* Begin Dataset records *
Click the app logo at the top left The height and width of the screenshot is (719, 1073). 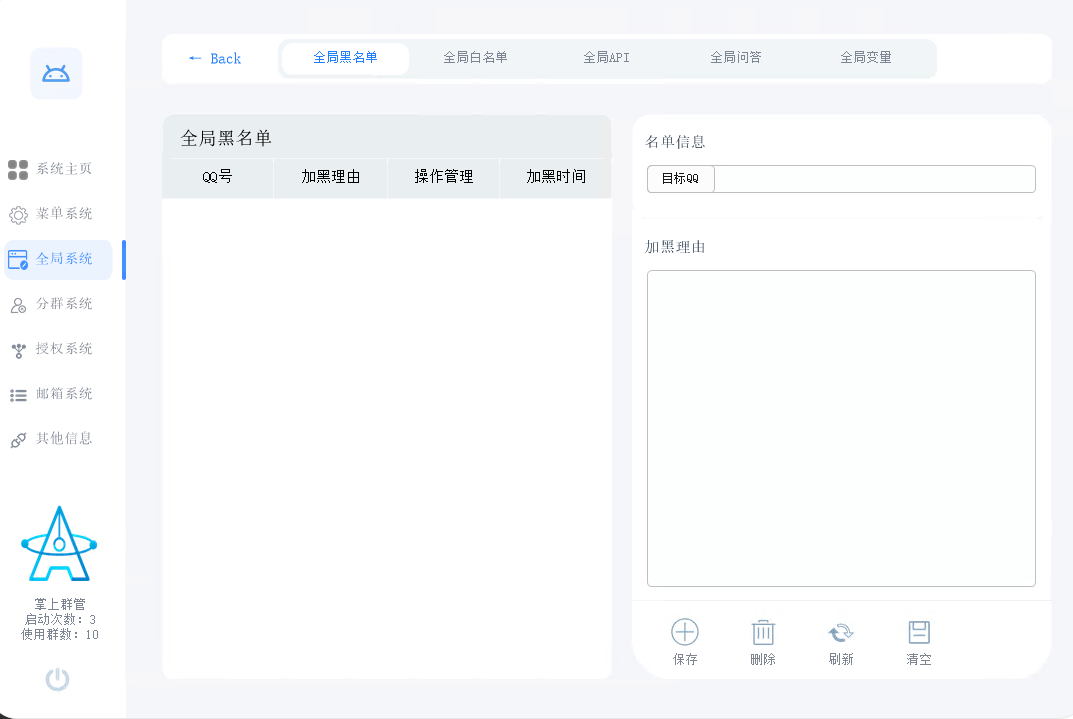56,73
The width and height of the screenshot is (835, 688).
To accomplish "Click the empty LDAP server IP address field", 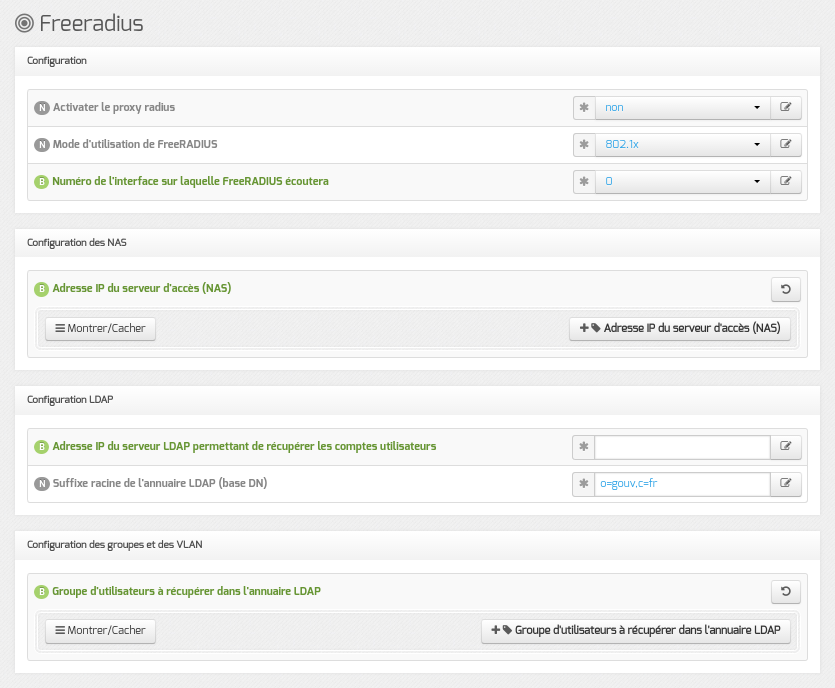I will (x=682, y=447).
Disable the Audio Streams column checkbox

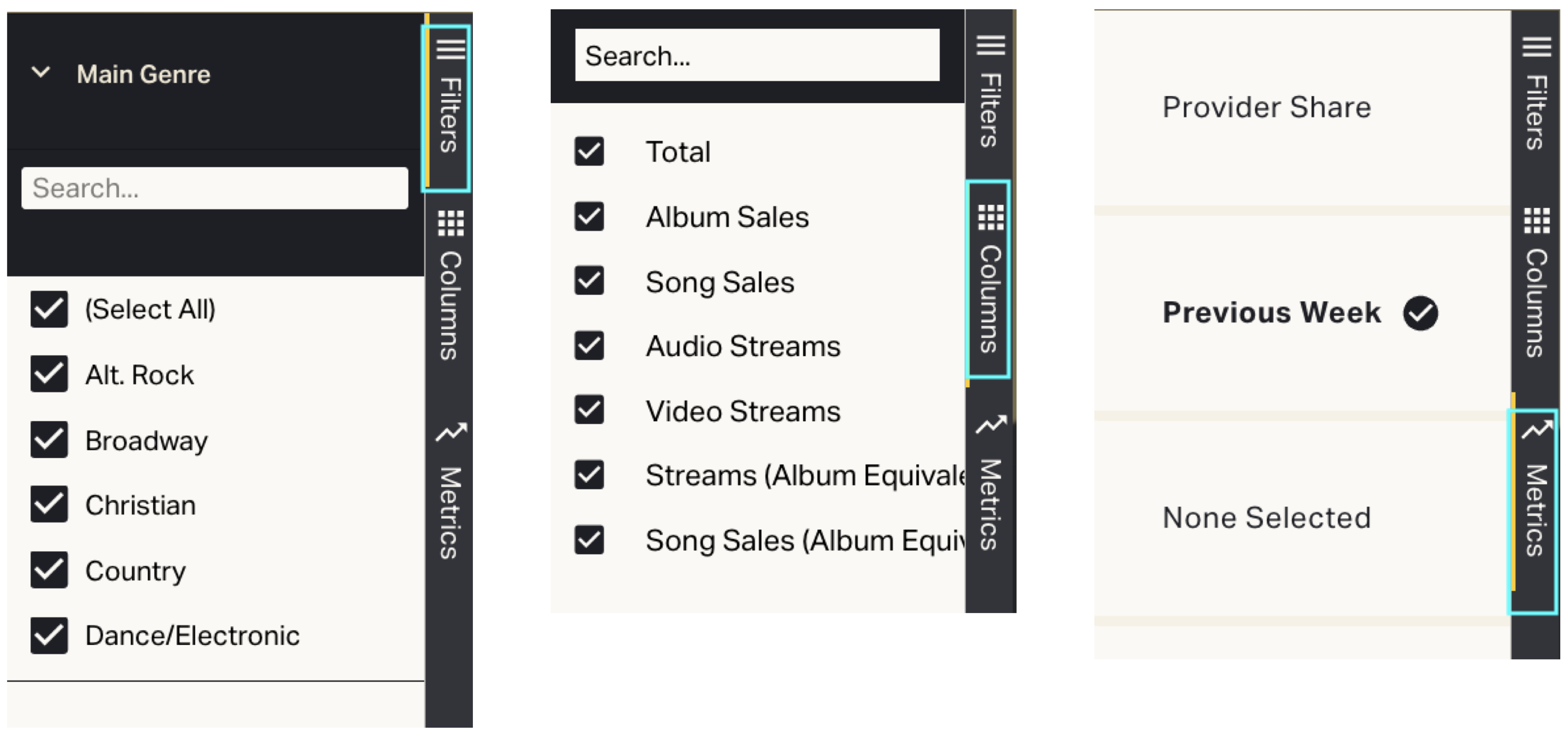tap(589, 346)
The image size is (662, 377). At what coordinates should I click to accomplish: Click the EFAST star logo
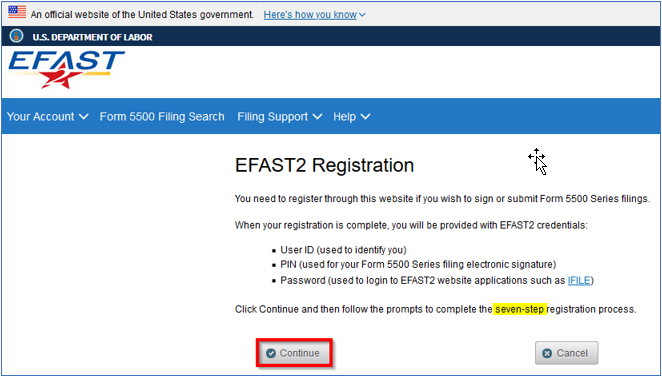coord(66,69)
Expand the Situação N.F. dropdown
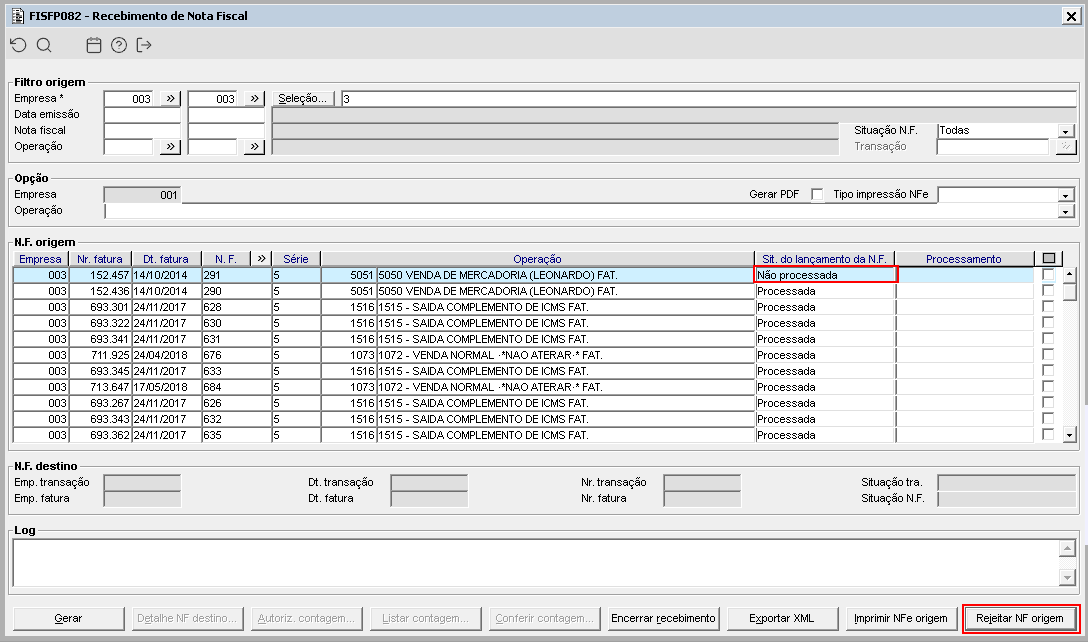This screenshot has height=642, width=1088. point(1066,130)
* End Dataset records *
Copy word for word the lines from the one containing "Disable the Audio Streams column checkbox" through the end of the records, and leave the pictures out.

Disable the Audio Streams column checkbox

tap(589, 346)
The image size is (662, 377). At what coordinates should I click to accomplish: Click the EFAST star logo
coord(66,69)
Expand the Situação N.F. dropdown
This screenshot has height=642, width=1088. point(1066,130)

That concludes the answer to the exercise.